Research Projects - [ The Fugitive Slave Project ]
Everyone associated with slaveholding in North America understood that there were no natural-born slaves. African captives resisted their enslavement from the start-some jumped from aboard ship to certain death in the Atlantic Ocean. Many others ran to unknown mountains as soon as they reached dry land. Once English colonists organized the United States, there emerged free states and slave states. Enslaved Africans ran away by the thousands to free states, including Ohio and Indiana, Pennsylvania and New York, and into Canada. An unknown number of black men, women, and children escaped for the hope of freedom.
The Constitutional Convention condemned escaping Africans as criminals. Article 4 Section 2 of the Constitution required free states to return all runaways to the person claiming them. Congress enacted that constitutional requirement in 1793 when it passed the Fugitives from Justice and Labor Act, providing for the return of African Americans who escaped to freedom. But this law was ineffective. Enslaved African Americans defied the law, and escaped in greater numbers in the nineteenth century. Therefore, Congress enacted its most stringent law - The Fugitive Slave Act of 1850 which enrolled federal marshals and created the office of the commissioner, whereby federal officers heard claims for the capture and return of escaping African Americans.
Who were these African Americans seeking refugee in Northern states and Canada? Approximately how many people fled from slavery? The Fugitive Slave Project was established to answer these questions. Our mission is to assemble the world's most complete set of records on African Americans who ran away from slavery, and tell their stories in biographies and narratives. Of course, we acknowledge that we will never determine definitively the exact number of African Americans who successfully escaped from slavery. The available data will not support such a quantitative analysis. But it is possible to recover the identity of many of these individuals who are now buried in newspapers throughout the country, in abolitionist tracts in archives and libraries, and in the diaries and other papers of slave owners.
Scholars and researchers are invited to assist with this project by sending us any relevant records. We would welcome copies of newspaper ads, the location of abolitionist tracts and manuscript collections, the titles of articles and books, and other relevant resources. We are also seeking research associates who are interested in working on this project.
"Your proposed subject of collecting runaway slave advertisements is an excellent one and I encourage you to begin the process!" Loren Schweninger, author of (with John Hope Franklin) Runaway Slaves: Rebels on the Plantation (New York: Oxford University Press, 1999.)

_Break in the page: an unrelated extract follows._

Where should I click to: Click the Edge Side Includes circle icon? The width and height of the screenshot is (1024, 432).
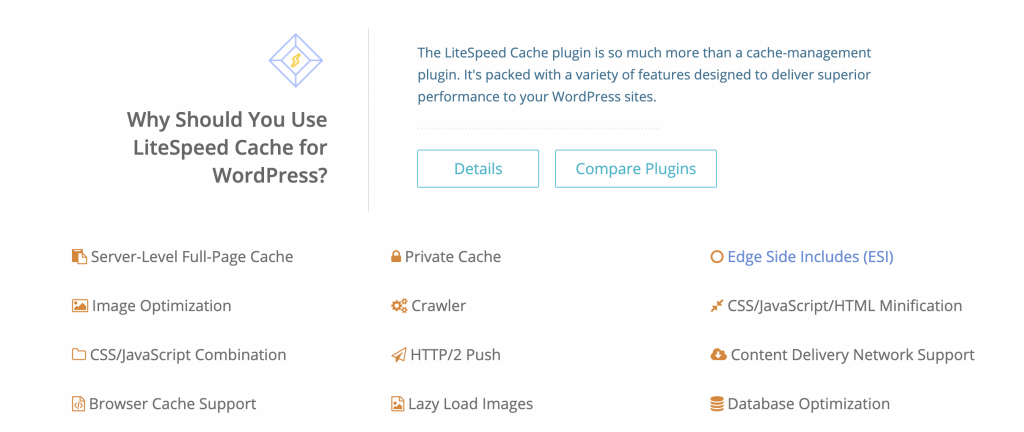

"This is an important project. The fugitive slave is, in many ways, the epitome of what it means to be an American-the rugged individual shaking off the burdens of the past and striving for freedom. Until we have recovered the story of these people who refused to remain in slavery, we cannot understand how the first few generations of Americans understood liberty." H. Robert Baker, author of The Rescue of Joshua Glover: A Fugitive Slave, the Constitution, and the Coming of the Civil War (Athens: Ohio University Press, 2006.)